Before the Deployment

Jehanne Dubrow
He kisses me before he goes. While I,
still dozing, half-asleep, laugh and rub my face

against the sueded surface of the sheets,
thinking it’s him I touch, his skin beneath

my hands, my body curving in to meet
his body there. I never hear him leave.

But I believe he shuts the bedroom door,
as though unsure if he should change his mind,

pull off his boots, crawl beneath the blankets
left behind, his hand a heat against my breast,

our heart rates slowing into rest. Perhaps
all good-byes should whisper like a piece of silk—

and then the quick surprise of waking, alone
except for the citrus ghost of his cologne.

More by Jehanne Dubrow

The Long Deployment

For weeks, I breathe his body in the sheet
	and pillow.

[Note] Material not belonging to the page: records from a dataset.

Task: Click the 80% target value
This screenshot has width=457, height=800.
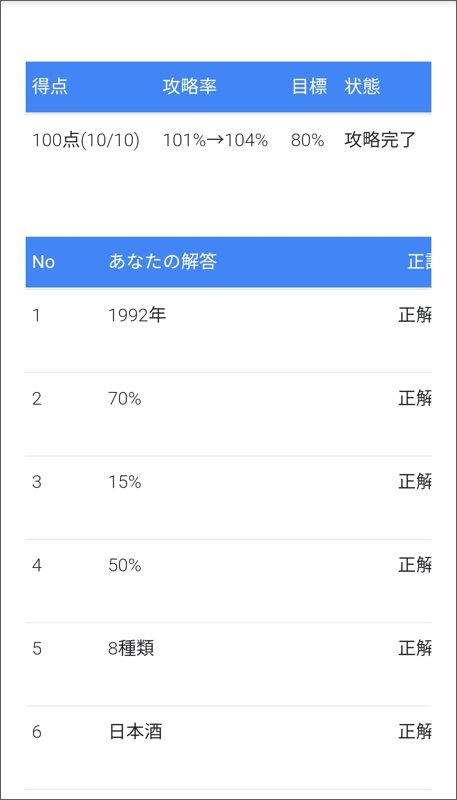Action: pos(308,140)
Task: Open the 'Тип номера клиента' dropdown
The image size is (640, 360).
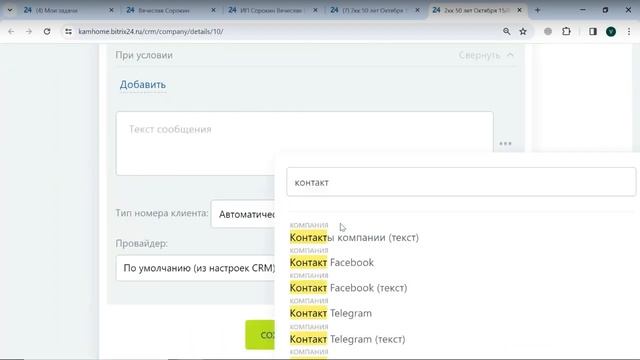Action: click(x=243, y=214)
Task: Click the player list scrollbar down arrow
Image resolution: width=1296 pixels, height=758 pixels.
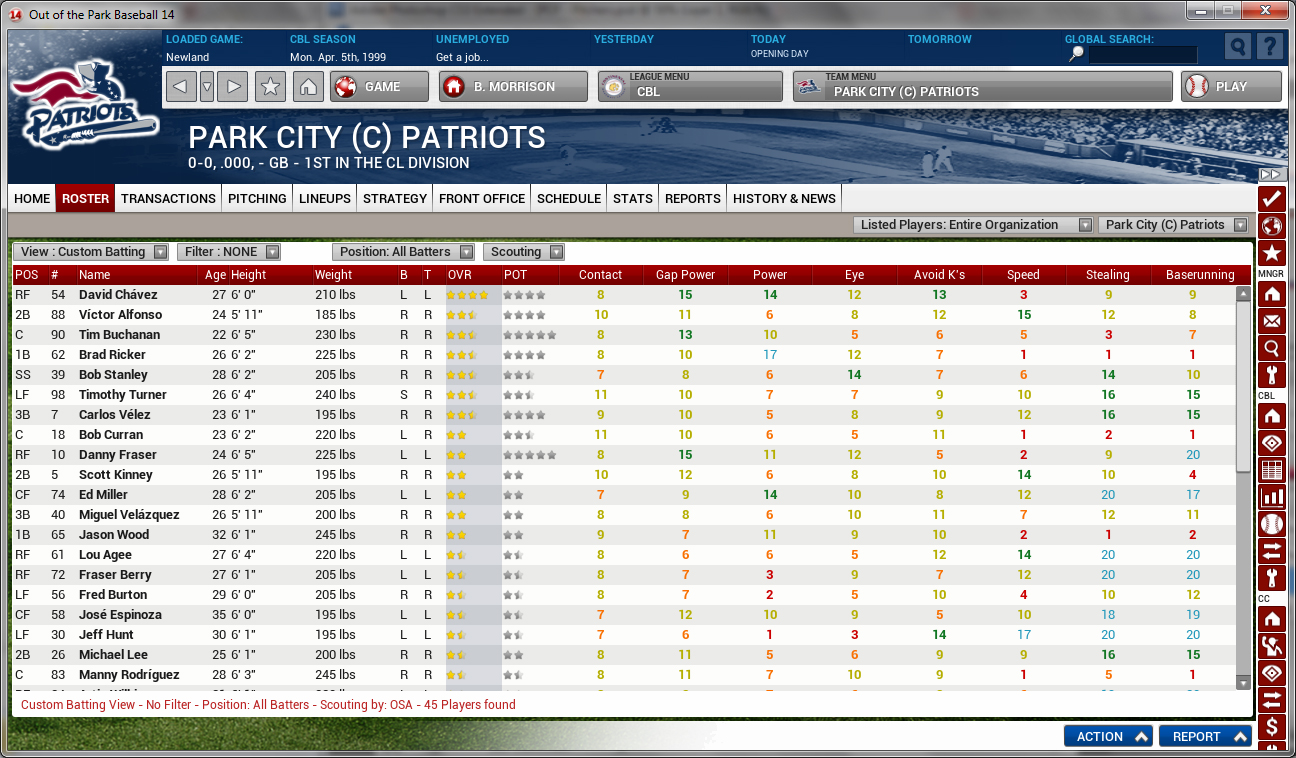Action: [x=1243, y=682]
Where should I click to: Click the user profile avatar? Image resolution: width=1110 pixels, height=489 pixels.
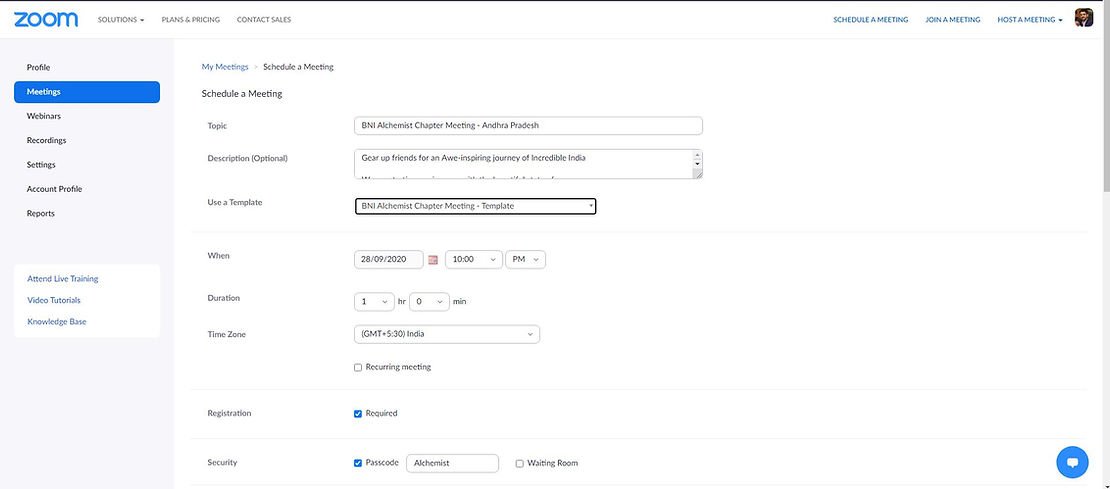1084,18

I lift a blanket to my face.
There’s bitter incense paired with something sweet,  	
	like sandalwood left sitting in the heat	
or cardamom rubbed on a piece of lace. 
	For weeks, I breathe his body. In the sheet	
I smell anise, the musk that we secrete		 	
	with longing, leather and moss. I find a trace  
of bitter incense paired with something sweet.   
	Am I imagining the wet scent of peat	
and cedar, oud, impossible to erase?
	For weeks, I breathe his body in the sheet— 
crushed pepper—although perhaps discreet,
	difficult for someone else to place.
There’s bitter incense paired with something sweet.  
	With each deployment I become an aesthete
of smoke and oak. Patchouli fills the space
	for weeks. I breathe his body in the sheet	
until he starts to fade, made incomplete,  	
	a bottle almost empty in its case.	
There’s bitter incense paired with something sweet.  
	And then he’s gone. Not even the conceit 	
of him remains, not the resinous base.	
	For weeks, I breathed his body in the sheet.	
He was bitter incense paired with something sweet.